Symptoms of 2019-nCoV are like other upper-respiratory infections, including fever, cough, and difficulty breathing. They range from mild to severe and appear 2-14 days after exposure.

HOW IS IT TRANSMITTED?
Since Coronaviruses can be extremely contagious and spread easily from person to person, medical diagnosis is required.

Transmission routes for 2019-nCoV, include:

  • The air by coughing and sneezing
  • Close personal contact, such as touching or shaking hands
  • Touching surfaces or objects contaminated with virus particles, then touching your mouth, nose or eyes before washing your hands.

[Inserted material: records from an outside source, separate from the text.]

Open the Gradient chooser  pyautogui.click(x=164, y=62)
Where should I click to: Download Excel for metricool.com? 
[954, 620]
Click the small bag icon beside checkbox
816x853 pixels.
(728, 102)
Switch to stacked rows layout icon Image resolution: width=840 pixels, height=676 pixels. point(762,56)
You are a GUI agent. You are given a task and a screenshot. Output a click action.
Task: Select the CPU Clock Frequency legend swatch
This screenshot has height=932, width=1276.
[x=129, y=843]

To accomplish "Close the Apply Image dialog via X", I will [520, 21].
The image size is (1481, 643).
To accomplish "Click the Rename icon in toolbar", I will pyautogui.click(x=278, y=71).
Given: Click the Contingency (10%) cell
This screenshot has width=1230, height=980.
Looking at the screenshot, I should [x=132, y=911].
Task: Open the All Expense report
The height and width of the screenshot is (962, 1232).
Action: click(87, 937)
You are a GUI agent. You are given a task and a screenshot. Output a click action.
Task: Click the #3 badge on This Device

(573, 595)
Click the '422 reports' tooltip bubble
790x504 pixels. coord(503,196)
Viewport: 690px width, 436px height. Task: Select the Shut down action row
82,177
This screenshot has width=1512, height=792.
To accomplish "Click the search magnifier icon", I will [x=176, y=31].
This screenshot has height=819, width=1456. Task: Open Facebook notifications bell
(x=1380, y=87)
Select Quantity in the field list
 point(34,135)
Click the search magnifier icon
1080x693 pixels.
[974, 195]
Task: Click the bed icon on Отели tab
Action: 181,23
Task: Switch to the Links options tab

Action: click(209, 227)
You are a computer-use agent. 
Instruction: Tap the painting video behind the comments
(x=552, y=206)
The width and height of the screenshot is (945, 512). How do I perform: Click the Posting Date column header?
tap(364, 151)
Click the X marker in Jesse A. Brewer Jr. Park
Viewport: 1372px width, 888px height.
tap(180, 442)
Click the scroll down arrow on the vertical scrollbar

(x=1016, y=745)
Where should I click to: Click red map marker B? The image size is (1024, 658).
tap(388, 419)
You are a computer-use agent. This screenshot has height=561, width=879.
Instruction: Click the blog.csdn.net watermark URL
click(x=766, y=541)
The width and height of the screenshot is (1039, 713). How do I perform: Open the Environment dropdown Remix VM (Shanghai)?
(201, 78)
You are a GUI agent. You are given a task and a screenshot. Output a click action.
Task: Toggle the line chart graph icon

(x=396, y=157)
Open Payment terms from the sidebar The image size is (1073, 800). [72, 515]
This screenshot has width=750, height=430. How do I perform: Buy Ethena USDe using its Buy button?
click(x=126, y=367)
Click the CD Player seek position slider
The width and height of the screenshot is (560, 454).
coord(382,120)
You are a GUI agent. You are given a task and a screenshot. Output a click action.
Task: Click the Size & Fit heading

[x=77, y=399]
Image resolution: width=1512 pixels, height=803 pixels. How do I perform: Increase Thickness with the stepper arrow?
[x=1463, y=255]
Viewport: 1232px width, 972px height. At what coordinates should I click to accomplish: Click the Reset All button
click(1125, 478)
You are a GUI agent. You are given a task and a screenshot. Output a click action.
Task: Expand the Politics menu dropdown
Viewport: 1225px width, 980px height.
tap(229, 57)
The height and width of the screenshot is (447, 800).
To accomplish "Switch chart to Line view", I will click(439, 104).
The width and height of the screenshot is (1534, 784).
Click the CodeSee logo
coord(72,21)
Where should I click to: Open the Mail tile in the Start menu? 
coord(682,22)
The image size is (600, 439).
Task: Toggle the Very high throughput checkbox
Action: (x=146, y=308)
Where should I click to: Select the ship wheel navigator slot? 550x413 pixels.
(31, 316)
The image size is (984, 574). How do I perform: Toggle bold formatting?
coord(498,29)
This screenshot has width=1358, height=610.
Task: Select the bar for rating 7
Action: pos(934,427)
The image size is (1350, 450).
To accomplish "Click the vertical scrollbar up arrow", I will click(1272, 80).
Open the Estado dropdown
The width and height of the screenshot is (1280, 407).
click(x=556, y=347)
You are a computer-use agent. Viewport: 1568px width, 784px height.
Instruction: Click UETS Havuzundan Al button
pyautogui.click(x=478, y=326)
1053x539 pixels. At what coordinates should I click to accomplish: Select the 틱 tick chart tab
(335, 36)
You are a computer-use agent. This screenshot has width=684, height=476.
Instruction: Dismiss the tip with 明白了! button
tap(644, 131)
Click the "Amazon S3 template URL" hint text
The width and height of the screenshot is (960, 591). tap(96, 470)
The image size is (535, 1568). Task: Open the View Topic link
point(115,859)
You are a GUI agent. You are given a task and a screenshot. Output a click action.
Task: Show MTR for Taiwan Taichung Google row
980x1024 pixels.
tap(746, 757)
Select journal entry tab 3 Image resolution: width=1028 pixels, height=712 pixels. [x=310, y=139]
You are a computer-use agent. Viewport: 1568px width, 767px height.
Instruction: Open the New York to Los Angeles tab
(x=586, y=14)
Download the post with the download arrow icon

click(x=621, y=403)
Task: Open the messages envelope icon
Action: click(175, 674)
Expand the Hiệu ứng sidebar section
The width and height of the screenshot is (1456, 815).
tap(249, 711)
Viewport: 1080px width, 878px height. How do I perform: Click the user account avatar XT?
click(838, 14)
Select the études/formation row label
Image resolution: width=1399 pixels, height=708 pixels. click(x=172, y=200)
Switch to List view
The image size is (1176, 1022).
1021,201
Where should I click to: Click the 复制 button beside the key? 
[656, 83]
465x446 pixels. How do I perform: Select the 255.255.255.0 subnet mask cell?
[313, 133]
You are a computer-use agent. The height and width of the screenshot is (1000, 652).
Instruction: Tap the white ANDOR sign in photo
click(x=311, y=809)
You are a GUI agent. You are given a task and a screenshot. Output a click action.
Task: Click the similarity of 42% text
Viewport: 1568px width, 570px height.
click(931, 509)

There are some reports of person to person transmission with 2019-nCoV

HOW IS IT CONTROLLED?
There are currently no vaccines available to protect you against human coronavirus infection.

Infection risk can be reduced by doing the following:

  • Wash your hands often and correctly. Washing your hands often with soap and water is one of the best ways to avoid transmission of emerging pathogens. 
  • Avoid touching your eyes, nose, or mouth with unwashed hands 
  • Avoid close contact with people who are sick 
  • In regions where excessive cases are being reported, avoid areas where live animals are being sold or raised. 

If you have fever or other symptoms after traveling home, you should wear a mask and seek medical advice immediately and tell the doctor where you have visited recently. 

Enveloped viruses are the least resistant to inactivation by disinfection. The structure of these viruses includes a lipid envelope, which is easily compromised by most disinfectants. Once the lipid envelope is damaged, the integrity of the virus is compromised, thereby neutralizing its infectivity. 

As with any communicable disease, it is recommended to focus on proper hand hygiene and disinfection of high-touchpoint areas including railings, doorknobs and handles and restroom surfaces.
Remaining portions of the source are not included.